I've been paranoid about this for a while. If you were also equally paranoid a month and a half ago, I saw you as my equal, my loving, kindred spirit who 'gets it'. If you were not, I saw you as having a delayed response. "Give it time, s/he will come around to it", I told myself.

2. Love is the Predominant Emotion:

While I see some universal hate against covidiots and Chinese wet markets, love seems to prevail against all odds. I've always been a sucker for love. Loving more enables me to continue living more. While I believe that blood is thicker than water and think it's basic and easy to love family, I'm humbled by how much love and help strangers are offering strangers in these strange times.

We are all on Zoom meetings at work and school, hosting and attending birthday parties online and spending ginormous amounts of time with the ones we love the most, if we are lucky to live with them at this time.

Across the board, instances of loving I've engaged in are:

  • Hosting Zoom meetings with cousins and hosting a baby shower for a dear friend J
  • Video chatting with my faves
  • Checking in on those who've touched my life positively these past few years
As M and I strongly feel, video chat> phone call> voice recording text> text message right now. 

3. Remote Love and Longing:

I've been working from my home, remotely, for the past 5 years. Right now, it feels like the world is catching up to my everyday lifestyle. Finally, I see people, who had strong behavioral inertia to video chat, opening their minds and video apps to video chat with me and everyone else. 

As an extrovert, I'm loving this. I am fundamentally a huggy-kissy person, though. Perhaps because I want what I cannot have, I'm left with a longing to touch the people I love through the screen. A warm hug, a gentle kiss,  a tight squeeze. How much longer do we need to wait to be able to display these forms of emotion outside the four walls of our homes? Sigh.

Among the many small things I've been loving and longing for everyday - waiting to see a new California poppy pop and burst into life overnight in my garden. What a joy!




4. Rise to the occasion...and do nothing:

As several memes have emphasized, this is one time in history when we are all required to save the world by...doing nothing. Simple as it sounds, it is hard to sit back and do absolutely nothing when the world is suffering.
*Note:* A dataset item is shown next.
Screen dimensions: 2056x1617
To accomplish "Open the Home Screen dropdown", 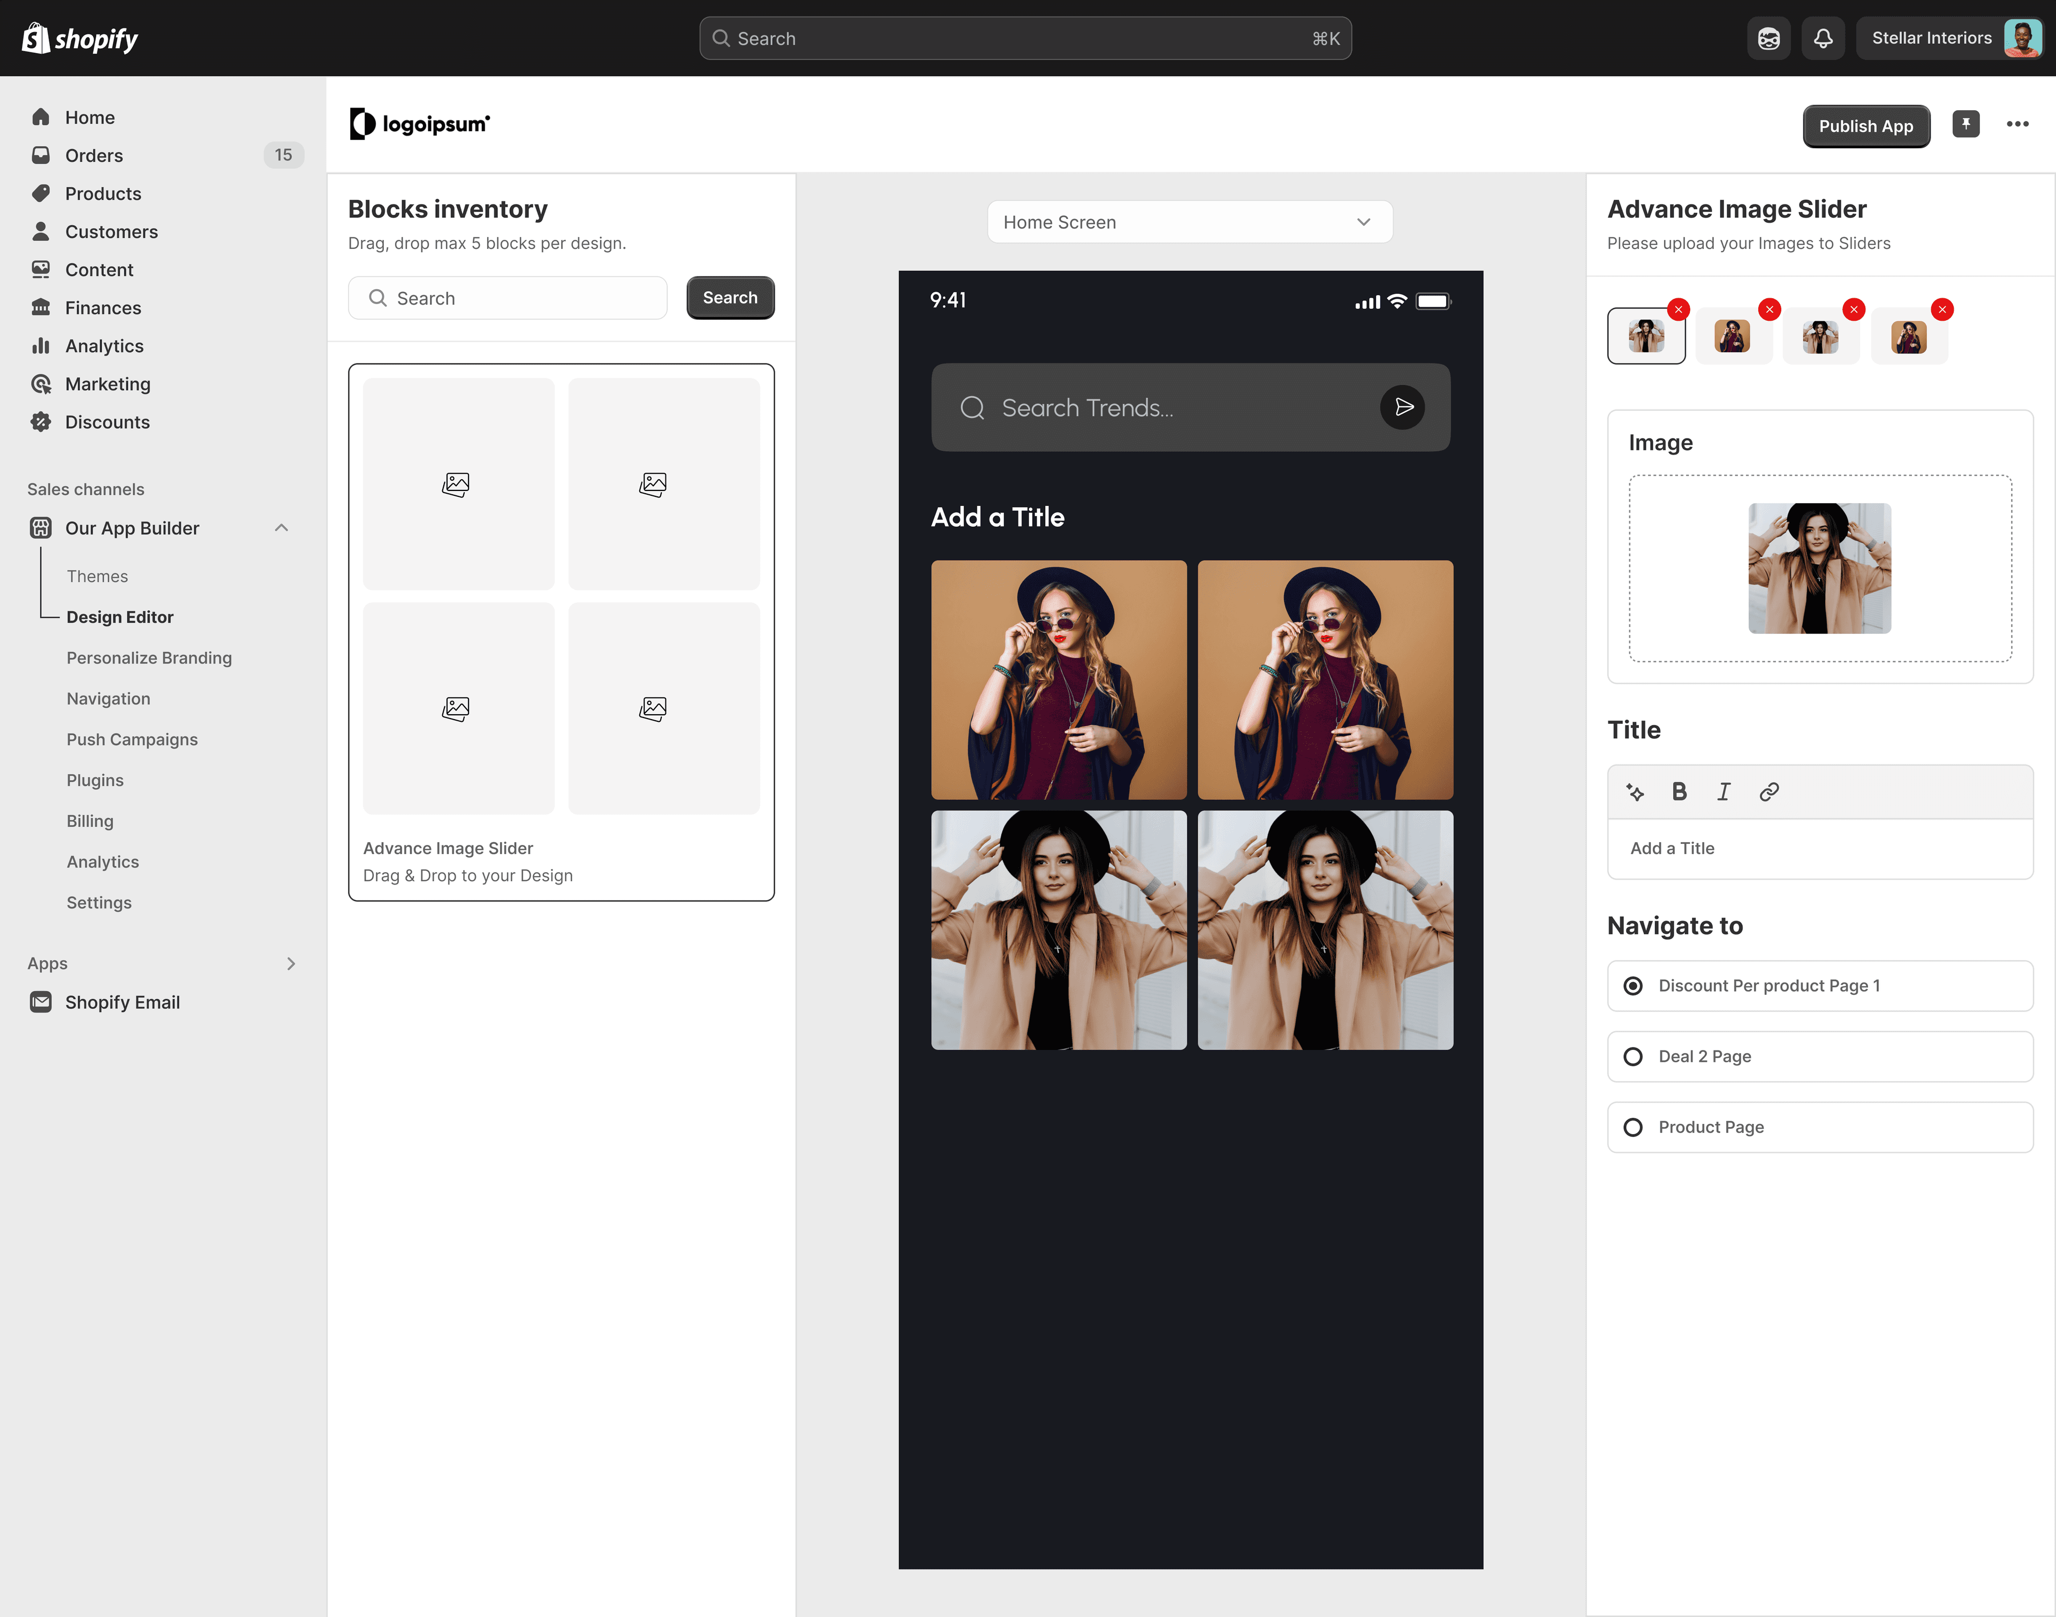I will [1189, 222].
Charity begins at home. I've seen that the ones who don't help around the house or their immediately family generally don't have a tendency to help the world either.

We are all forced to help ourselves and our immediate family during this time. We've offered to help elderly neighbors and we've also started making face masks, thanks to my amazingly talented mom and ever-helpful dad. S1 and I are hemming face masks today. S2, the artist in the family, wants to decorate them and make them "creative".




So - How are you coping during times of COVID?